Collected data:
• • •
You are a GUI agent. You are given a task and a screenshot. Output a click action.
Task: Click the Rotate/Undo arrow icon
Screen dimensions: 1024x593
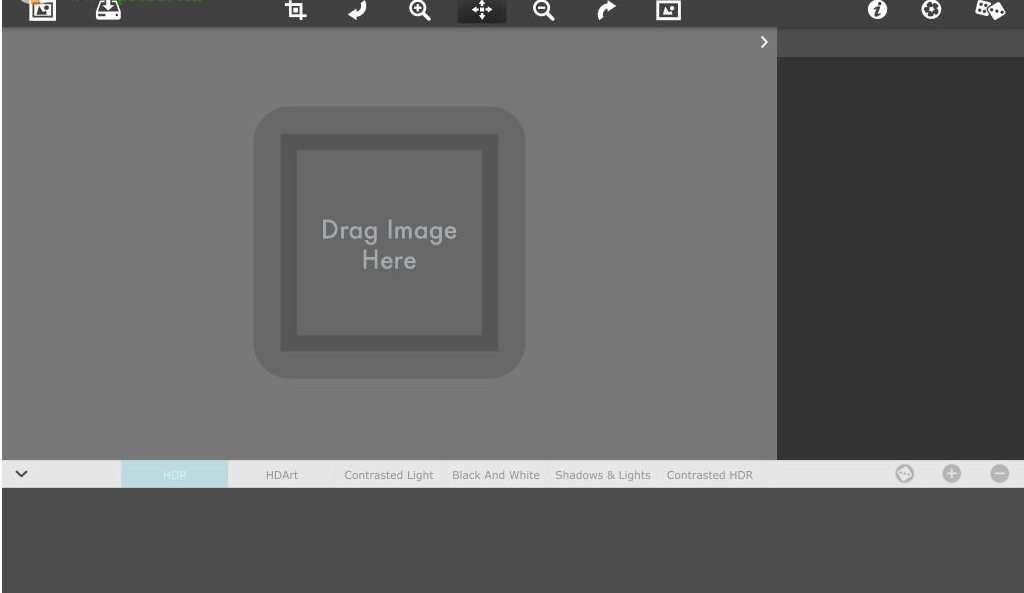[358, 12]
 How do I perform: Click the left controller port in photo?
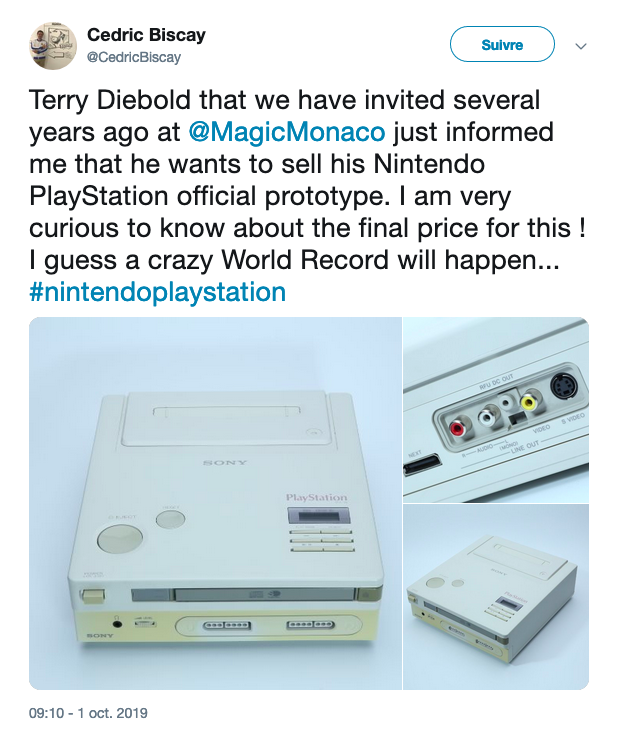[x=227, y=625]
• • •
| TASK DETAILS |
Copy exactly, leaving out pictures, the lines from the line containing "How do I perform: Click" through the last line of the records.

| WORKED SOLUTION |
 How do I perform: Click the left controller port in photo?
[x=227, y=625]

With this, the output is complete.